* _Required action_: In your transcription, keep every record exact and leave out the pictures.

....................

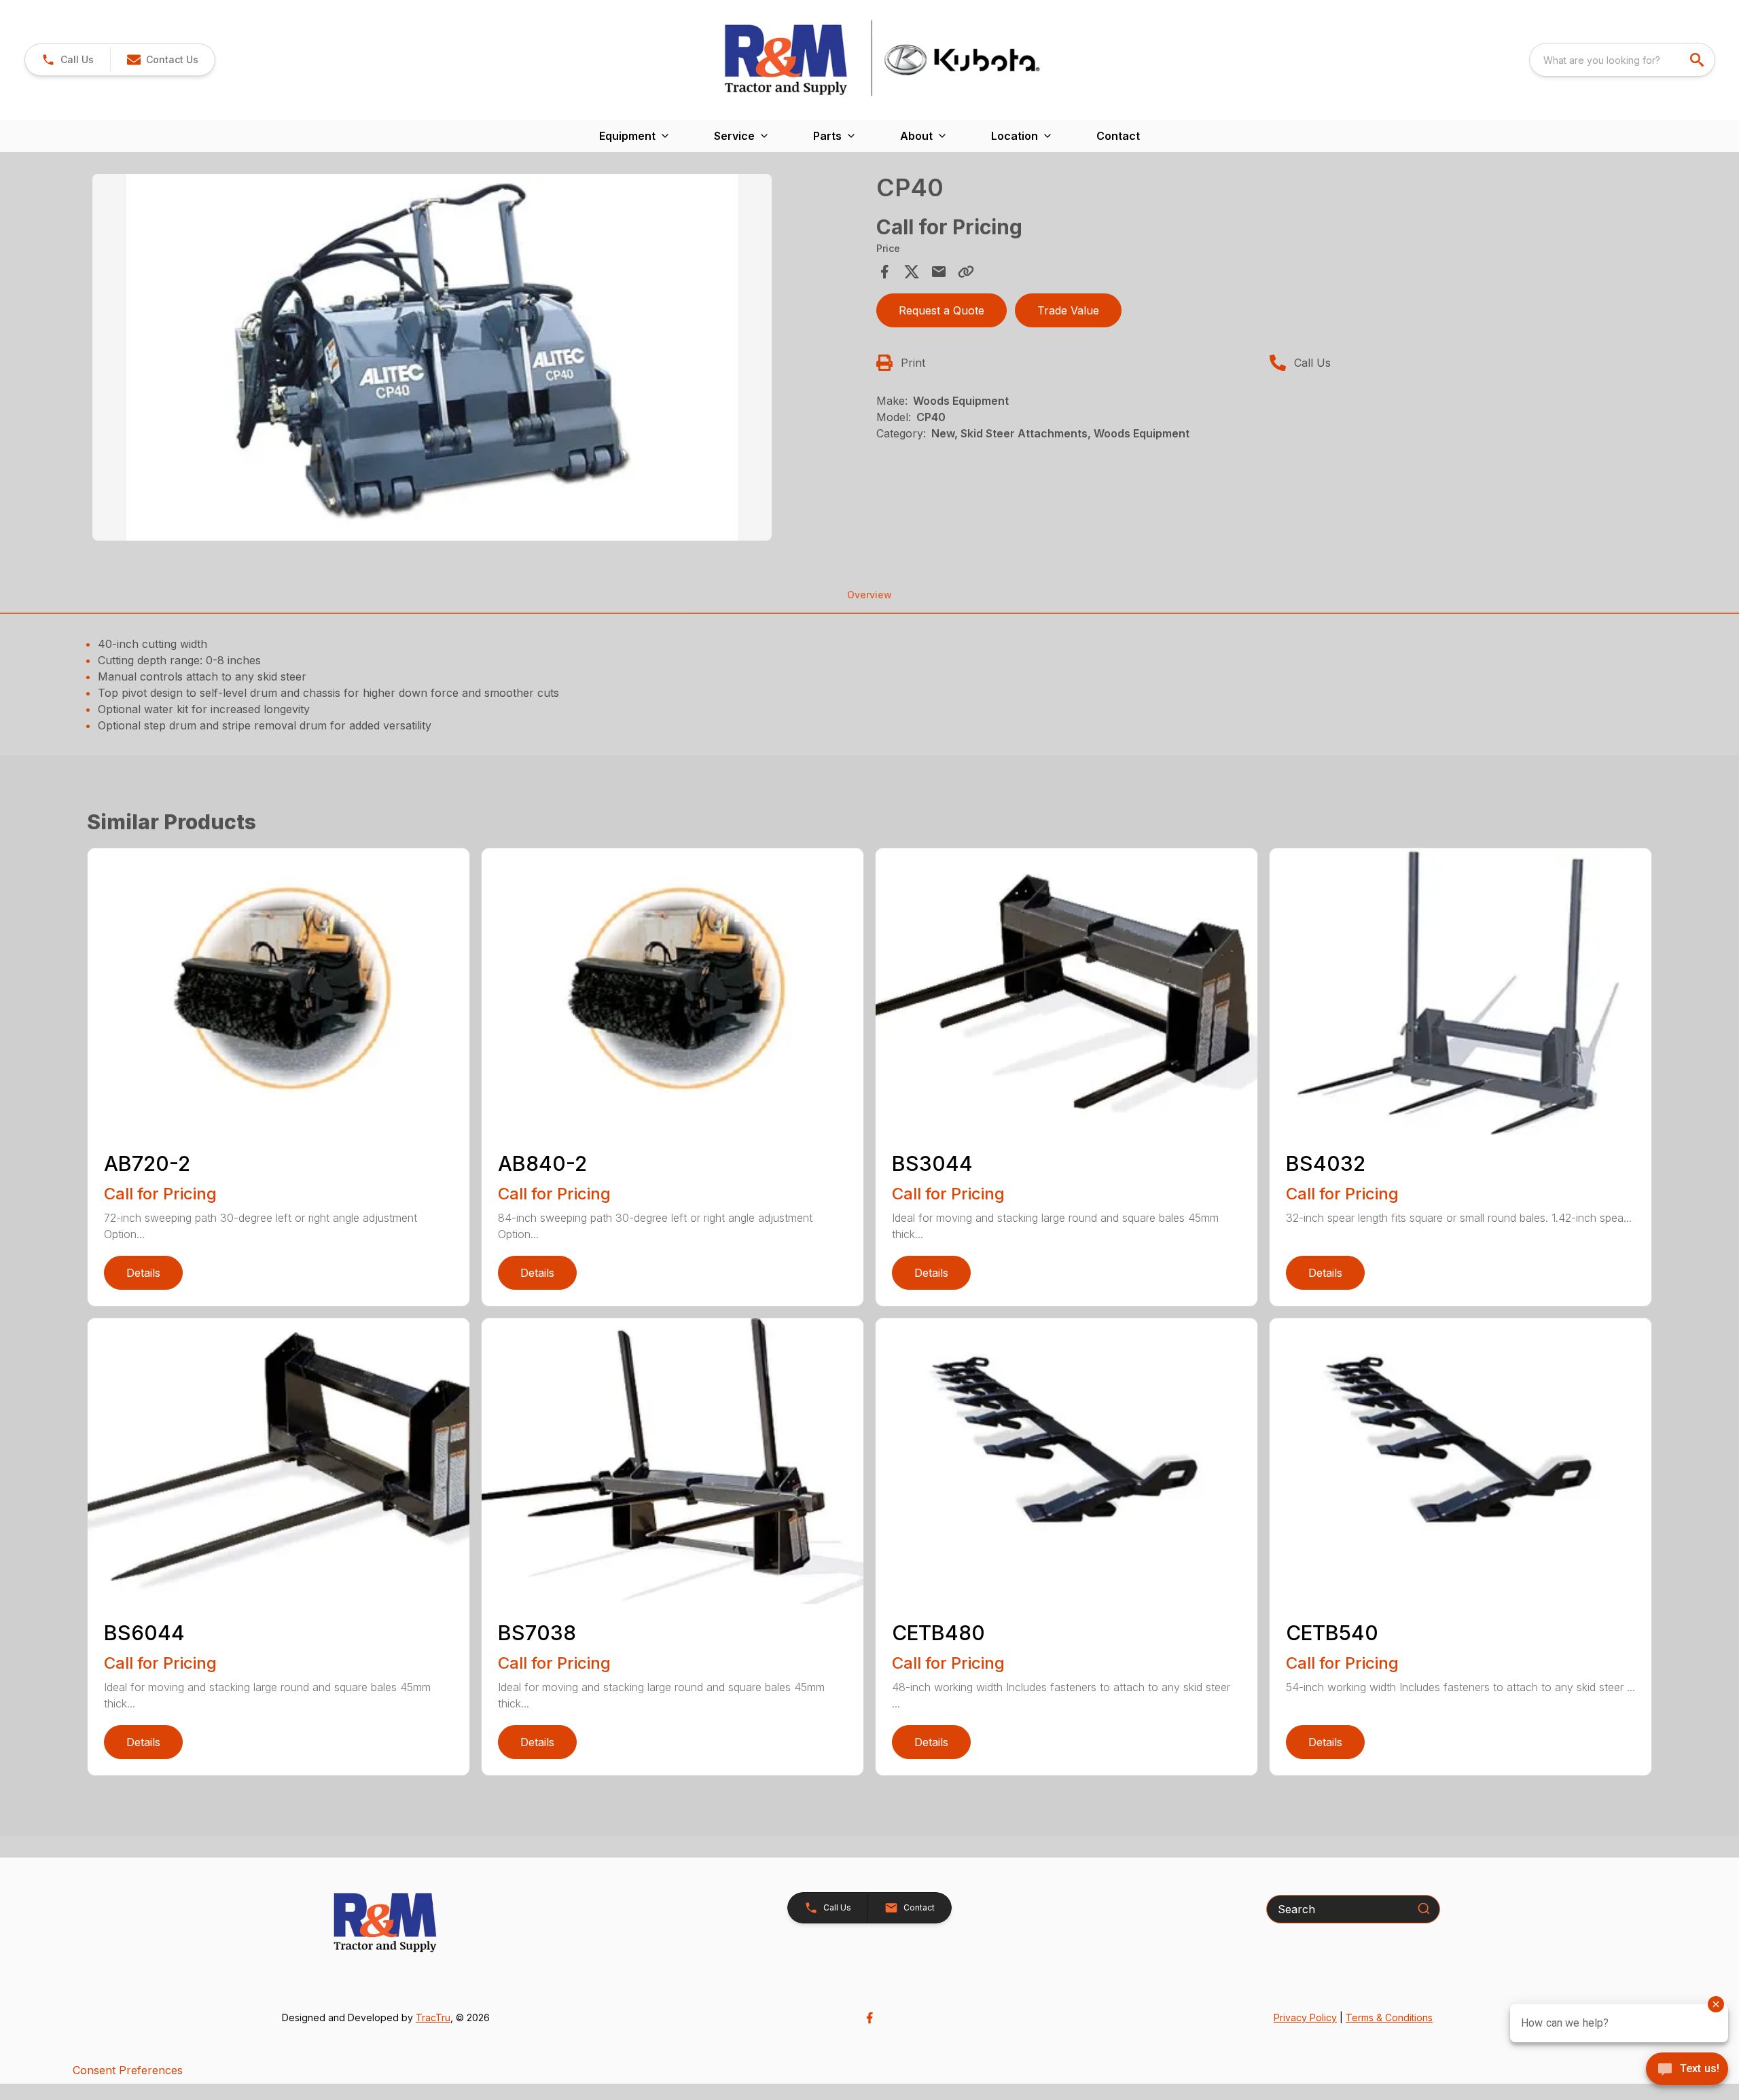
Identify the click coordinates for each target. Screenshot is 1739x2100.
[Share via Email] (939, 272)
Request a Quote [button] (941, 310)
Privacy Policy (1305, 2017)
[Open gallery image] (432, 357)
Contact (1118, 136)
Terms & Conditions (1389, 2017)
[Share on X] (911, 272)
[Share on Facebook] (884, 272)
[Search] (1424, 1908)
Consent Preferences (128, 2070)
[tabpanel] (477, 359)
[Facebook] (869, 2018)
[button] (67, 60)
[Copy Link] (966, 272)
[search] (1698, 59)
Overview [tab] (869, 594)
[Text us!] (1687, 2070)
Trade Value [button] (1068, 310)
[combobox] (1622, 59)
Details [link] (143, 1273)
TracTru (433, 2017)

....................

* _Answer section_:
Identify the click coordinates for each target. Screenshot is 1739x2100.
[Share via Email] (939, 272)
Request a Quote [button] (941, 310)
Privacy Policy (1305, 2017)
[Open gallery image] (432, 357)
Contact (1118, 136)
Terms & Conditions (1389, 2017)
[Share on X] (911, 272)
[Share on Facebook] (884, 272)
[Search] (1424, 1908)
Consent Preferences (128, 2070)
[tabpanel] (477, 359)
[Facebook] (869, 2018)
[button] (67, 60)
[Copy Link] (966, 272)
[search] (1698, 59)
Overview [tab] (869, 594)
[Text us!] (1687, 2070)
Trade Value [button] (1068, 310)
[combobox] (1622, 59)
Details [link] (143, 1273)
TracTru (433, 2017)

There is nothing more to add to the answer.